News15 December 2021 - 09:39

In Summary


  • The current midnight to 4 am curfew will remain in place.
  • Omicron, first detected by South Africa and reported to the WHO on November 24. 
There’s little evidence that that the variant could outsmart the current vaccines used globally.

Rwanda has detected its first six cases of the fast-spreading Covid-19 Omicron variant, prompting the government to escalate pandemic measures, including shutting down nightclubs and extending quarantines for international travellers.

Visitors will now be required to quarantine for three days instead of the current 24 hours, the government announced, after recording six cases of the Omicron variant in travellers and their contacts.

"A Covid-19 PCR test will be taken upon arrival and an additional test, taken on day three and on day seven at own cost, from the arrival date," the Ministry of Health said in a statement late Tuesday. 

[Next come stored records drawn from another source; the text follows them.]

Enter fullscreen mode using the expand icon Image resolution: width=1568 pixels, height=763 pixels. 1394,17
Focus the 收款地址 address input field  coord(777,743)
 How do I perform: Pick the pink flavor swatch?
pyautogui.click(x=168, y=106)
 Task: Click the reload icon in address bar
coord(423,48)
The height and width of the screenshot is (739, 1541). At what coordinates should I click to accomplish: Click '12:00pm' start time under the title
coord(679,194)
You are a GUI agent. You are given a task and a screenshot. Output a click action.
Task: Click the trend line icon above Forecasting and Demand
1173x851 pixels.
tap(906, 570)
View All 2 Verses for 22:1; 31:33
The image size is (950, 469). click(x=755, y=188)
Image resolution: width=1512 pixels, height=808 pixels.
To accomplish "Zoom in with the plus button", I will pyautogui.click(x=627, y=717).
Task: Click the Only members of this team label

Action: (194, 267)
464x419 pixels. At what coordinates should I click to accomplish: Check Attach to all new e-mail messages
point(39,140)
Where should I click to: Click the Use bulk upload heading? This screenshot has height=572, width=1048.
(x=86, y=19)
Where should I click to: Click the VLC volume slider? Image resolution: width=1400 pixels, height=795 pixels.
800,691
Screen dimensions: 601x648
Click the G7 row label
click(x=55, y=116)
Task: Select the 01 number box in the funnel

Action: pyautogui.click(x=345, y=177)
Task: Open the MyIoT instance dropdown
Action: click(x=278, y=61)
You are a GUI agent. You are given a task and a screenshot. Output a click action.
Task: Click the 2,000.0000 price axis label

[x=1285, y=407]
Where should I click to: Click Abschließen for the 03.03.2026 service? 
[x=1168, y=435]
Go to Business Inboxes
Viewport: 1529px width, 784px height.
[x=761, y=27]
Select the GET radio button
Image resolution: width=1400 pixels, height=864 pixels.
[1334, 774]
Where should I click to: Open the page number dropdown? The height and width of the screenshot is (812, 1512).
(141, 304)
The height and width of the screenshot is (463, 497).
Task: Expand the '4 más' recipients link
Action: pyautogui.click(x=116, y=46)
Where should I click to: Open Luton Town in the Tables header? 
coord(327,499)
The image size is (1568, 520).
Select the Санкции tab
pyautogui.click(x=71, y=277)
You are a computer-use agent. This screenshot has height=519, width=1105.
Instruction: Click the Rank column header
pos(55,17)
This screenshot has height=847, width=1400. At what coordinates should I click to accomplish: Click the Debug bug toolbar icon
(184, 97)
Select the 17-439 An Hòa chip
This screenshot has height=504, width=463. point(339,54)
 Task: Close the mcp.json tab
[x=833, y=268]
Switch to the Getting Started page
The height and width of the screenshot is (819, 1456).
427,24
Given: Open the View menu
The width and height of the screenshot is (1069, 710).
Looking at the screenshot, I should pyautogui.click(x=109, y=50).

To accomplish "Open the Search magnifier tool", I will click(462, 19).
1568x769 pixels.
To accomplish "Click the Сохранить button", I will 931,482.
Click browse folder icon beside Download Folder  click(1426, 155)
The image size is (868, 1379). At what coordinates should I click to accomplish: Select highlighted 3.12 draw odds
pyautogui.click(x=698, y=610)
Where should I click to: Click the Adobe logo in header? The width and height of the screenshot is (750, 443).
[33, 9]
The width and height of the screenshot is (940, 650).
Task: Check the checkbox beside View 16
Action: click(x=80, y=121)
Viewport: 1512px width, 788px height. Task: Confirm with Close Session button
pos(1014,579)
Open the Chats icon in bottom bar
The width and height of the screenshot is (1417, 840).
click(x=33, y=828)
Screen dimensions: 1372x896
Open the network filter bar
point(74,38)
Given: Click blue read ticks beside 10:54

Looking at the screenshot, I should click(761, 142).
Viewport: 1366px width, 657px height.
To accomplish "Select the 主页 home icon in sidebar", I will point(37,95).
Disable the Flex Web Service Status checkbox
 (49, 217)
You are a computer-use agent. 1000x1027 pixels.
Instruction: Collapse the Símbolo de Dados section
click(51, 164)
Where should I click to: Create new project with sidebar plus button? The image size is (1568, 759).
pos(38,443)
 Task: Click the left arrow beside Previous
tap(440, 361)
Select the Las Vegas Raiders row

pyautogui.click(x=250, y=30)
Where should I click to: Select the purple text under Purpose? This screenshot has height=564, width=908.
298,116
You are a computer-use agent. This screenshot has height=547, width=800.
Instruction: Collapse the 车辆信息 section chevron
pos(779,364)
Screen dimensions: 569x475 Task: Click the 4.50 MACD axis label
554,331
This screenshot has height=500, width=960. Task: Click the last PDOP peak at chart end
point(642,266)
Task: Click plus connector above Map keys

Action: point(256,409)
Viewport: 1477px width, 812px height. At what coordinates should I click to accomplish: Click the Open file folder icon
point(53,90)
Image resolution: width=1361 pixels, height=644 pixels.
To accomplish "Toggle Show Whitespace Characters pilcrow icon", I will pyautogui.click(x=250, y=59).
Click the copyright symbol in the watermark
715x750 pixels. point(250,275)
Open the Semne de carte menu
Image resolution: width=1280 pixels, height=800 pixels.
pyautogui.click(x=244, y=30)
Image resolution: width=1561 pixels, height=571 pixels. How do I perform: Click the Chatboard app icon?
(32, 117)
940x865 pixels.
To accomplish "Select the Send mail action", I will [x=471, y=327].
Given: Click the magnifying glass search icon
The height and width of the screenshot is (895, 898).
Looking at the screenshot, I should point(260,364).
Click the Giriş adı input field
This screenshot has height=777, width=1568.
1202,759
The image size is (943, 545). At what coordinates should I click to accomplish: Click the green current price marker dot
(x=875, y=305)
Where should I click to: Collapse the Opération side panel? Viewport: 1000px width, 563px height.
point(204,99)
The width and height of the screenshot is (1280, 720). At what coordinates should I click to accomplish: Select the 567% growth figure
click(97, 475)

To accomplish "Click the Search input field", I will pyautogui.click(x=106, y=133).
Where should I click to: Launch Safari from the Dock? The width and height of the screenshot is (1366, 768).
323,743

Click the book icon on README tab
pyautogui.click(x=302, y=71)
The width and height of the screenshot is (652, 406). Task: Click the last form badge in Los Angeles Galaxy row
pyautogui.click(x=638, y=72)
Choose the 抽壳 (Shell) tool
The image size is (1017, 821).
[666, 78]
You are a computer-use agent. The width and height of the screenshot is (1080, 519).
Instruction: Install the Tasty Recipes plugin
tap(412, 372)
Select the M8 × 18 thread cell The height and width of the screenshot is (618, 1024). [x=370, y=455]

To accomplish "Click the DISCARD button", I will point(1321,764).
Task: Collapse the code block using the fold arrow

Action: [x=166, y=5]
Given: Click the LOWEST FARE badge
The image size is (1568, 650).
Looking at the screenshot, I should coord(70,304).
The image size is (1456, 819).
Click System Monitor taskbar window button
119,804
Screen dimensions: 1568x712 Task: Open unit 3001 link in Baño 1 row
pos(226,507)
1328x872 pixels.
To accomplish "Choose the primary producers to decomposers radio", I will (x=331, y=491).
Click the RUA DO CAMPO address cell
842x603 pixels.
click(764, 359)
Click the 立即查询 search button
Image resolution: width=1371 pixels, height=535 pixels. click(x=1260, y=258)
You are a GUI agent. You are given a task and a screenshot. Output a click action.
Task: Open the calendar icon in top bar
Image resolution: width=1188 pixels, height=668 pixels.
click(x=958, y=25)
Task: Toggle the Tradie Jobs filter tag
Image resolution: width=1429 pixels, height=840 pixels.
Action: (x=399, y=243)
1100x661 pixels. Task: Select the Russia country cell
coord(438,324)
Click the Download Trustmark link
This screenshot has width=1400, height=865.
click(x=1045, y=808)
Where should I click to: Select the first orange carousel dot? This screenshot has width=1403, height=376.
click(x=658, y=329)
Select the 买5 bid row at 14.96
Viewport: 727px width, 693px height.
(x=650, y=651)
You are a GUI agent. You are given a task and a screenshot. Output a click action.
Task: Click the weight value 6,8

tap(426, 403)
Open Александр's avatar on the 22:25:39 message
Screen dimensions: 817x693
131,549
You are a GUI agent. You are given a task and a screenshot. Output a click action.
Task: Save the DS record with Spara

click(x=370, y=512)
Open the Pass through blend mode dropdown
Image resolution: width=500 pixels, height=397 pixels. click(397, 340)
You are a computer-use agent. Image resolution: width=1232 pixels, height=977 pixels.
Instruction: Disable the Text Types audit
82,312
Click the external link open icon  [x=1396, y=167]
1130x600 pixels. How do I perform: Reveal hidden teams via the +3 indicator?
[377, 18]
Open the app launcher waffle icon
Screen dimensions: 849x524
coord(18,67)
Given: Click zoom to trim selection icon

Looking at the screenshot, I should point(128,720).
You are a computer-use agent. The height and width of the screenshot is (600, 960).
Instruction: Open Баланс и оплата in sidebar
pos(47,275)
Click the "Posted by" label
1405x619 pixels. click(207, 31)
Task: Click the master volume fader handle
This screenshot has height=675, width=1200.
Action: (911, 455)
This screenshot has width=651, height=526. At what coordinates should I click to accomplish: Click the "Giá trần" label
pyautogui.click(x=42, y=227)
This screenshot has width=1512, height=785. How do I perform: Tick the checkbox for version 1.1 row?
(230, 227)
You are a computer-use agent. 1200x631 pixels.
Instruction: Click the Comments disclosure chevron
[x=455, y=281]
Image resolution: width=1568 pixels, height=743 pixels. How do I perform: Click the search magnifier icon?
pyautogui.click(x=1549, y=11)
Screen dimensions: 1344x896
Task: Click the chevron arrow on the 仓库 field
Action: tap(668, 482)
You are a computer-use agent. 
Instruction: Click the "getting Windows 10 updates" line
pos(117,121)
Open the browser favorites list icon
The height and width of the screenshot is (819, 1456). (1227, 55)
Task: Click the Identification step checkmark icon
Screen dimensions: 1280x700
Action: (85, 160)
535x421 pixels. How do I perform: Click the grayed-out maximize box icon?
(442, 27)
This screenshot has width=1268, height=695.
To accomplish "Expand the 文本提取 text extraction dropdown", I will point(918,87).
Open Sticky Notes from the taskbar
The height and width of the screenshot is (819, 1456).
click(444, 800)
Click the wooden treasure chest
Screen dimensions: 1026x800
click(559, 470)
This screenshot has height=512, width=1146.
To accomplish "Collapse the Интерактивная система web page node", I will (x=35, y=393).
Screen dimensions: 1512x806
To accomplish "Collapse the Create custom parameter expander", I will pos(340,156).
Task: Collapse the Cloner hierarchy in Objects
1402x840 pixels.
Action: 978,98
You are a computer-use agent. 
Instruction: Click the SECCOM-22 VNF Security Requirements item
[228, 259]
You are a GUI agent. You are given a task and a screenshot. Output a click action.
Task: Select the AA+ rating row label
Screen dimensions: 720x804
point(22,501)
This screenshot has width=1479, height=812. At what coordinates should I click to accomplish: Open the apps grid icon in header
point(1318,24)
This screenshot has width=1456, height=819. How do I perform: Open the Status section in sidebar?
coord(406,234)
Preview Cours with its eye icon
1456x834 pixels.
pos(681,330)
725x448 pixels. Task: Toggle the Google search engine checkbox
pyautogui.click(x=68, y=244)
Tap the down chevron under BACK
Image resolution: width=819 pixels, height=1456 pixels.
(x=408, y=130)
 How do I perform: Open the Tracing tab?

The current midnight to 4 am curfew will remain in place while nightclubs have been ordered to close their doors barely three months after reopening.

Omicron, first detected by South Africa and reported to the WHO on November 24, has a large number of mutations, leading many governments to swiftly reimpose containment measures to rein in transmission. 

Early data suggests it is more transmissible than the Delta variant, which was first identified in India and accounts for the bulk of the world's coronavirus cases.

Rwanda, a country of 13 million people, has enforced some of the strictest containment measures on the continent and implemented a rigorous regime of testing and contact-tracing.

Last month, it became the first country in East Africa to bar direct flights to and from nine countries in southern Africa where the Omicron variant was first reported. 

In total, the country has registered 100,763 cases of Covid-19 and 1,344 deaths, according to official figures. 

Rwanda has so far fully vaccinated 4.2 million people -- around 60 percent of Rwandans aged 18 and above.

Unlike other countries in the region, it has also started administering vaccine booster shots to eligible adults.